# [Problems and tasks]
**1)** In the regex notes, what does the \d sequence match?
**2)** Write the next part of the regex notes, picking up right after their final sentence.

# [Exercise passage]

## Regex

- $findall$ - Returns a list containing all matches
- $search$ - Returns a match object if there is match anywhere in the string
- $split$ - Returns a list where the string has been split at each match
- $sub$ - Replaces one or many matches with string


- \s -> space character
- \S -> except space character
- \d -> any digit
- \D -> except digit
- \w -> any word character (alphanumeric [a-zA-Z0-9])
- \W -> any character except word (special characters [^a-zA-Z0-9]) 
- $.$ -> every character

- [] : a set of characters [a-m]
- \ : signals a special sequence (can also be used to escape speical characters "\d")
- $.$ : any character (except newline character) "he..o"
- ^ : starts with "^hello"
- [insert dollar sign] : ends with "world$"
- [insert * sign] : zero or more occorunces " "aix*"
- [insert + sign] : one or more occurence "aix+"
- {} : Exactly the specified number of occurence al{2}
- | : either or "falls|stays"

In [2]:
import re
help(re)

Help on module re:

NAME
    re - Support for regular expressions (RE).

DESCRIPTION
    This module provides regular expression matching operations similar to
    those found in Perl.  It supports both 8-bit and Unicode strings; both
    the pattern and the strings being processed can contain null bytes and
    characters outside the US ASCII range.
    
    Regular expressions can contain both special and ordinary characters.
    Most ordinary characters, like "A", "a", or "0", are the simplest
    regular expressions; they simply match themselves.  You can
    concatenate ordinary characters, so last matches the string 'last'.

# [Given information]
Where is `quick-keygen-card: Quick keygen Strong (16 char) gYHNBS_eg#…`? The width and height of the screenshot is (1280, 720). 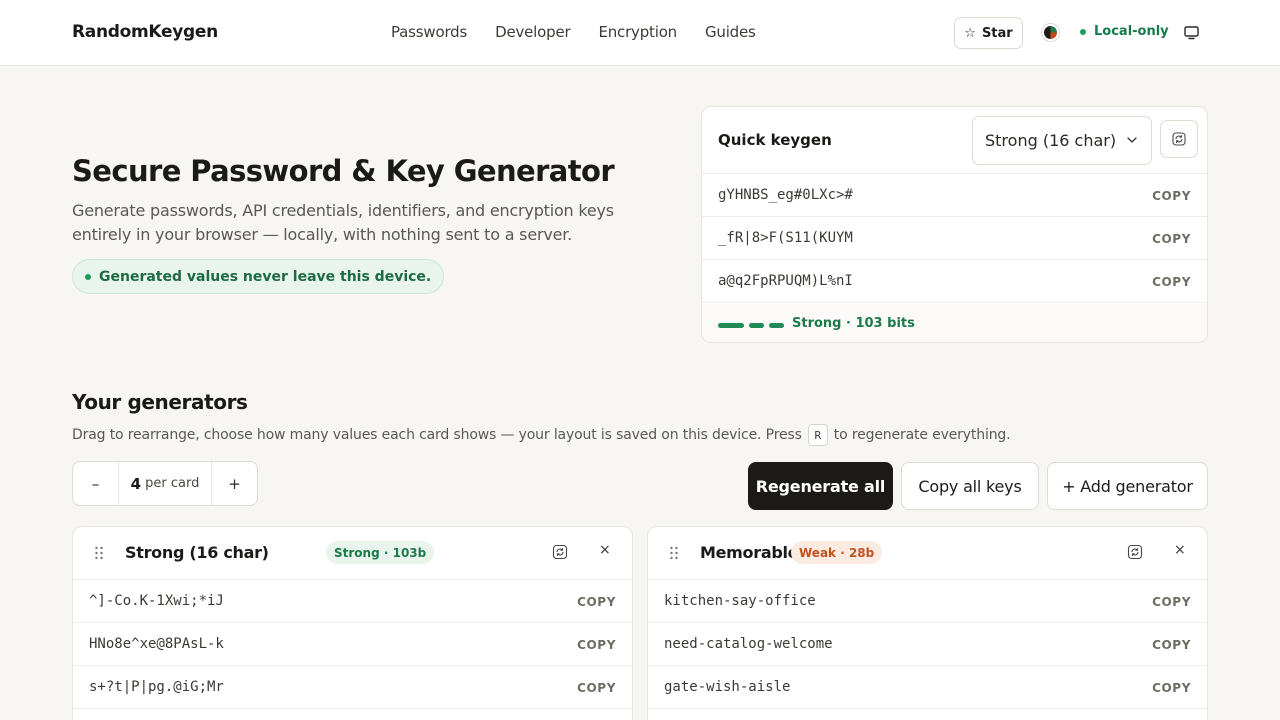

# [Activity answers]
**1)** Any digit.

**2)**
    
    The special characters are:
        "."      Matches any character except a newline.
        "^"      Matches the start of the string.
        "$"      Matches the end of the string or just before the newline at
                 the end of the string.
        "*"      Matches 0 or more (greedy) repetitions of the preceding RE.
                 Greedy 

In [7]:
txt = "This is a string where you can find a list of words in the text"
# x = re.findall("\s",txt)
x = re.findall("\S+",txt)
x

['This',
 'is',
 'a',
 'string',
 'where',
 'you',
 'can',
 'find',
 'a',
 'list',
 'of',
 'words',
 'in',
 'the',
 'text']

In [8]:
txt = "How to use search in regular expression"
x = re.search("\s",txt)
x

<re.Match object; span=(3, 4), match=' '>

In [12]:
txt = "How to use search in regular expression"
x = re.search("\s",txt)
#x.start()
x.end()

4

In [23]:
txt = "I got 95% in my exam"
x = re.search("\d+%",txt)
x

<re.Match object; span=(6, 9), match='95%'>

In [24]:
txt = "How to substitute value in regular expression"
x = re.sub("\s","%20",txt)
x

'How%20to%20substitute%20value%20in%20regular%20expression'

In [31]:
pattern = '^\D+'
test_string = "python regular expressions learn with 22 examples"
result = re.match(pattern,test_string)
if result:
    print("Success: ",result)
else:
    print("No success: ",result)

Success:  <re.Match object; span=(0, 38), match='python regular expressions learn with '>


In [32]:
string = 'if you are 2 see that 4th row 5th column and 77 records'
pattern = '\d+'
result = re.findall(pattern,string)
print(result)

['2', '4', '5', '77']


In [33]:
string = 'find the employee details in 40th row 2nd file and 30th column % & *'
pattern = '\d+'
result = re.findall(pattern,string)
print(result)

['40', '2', '30']


In [34]:
string = 'yes, i found in 2nd row 5th column \
and 10 duplicate records $ with %'
pattern = '\W'
result = re.findall(pattern,string)
print(result)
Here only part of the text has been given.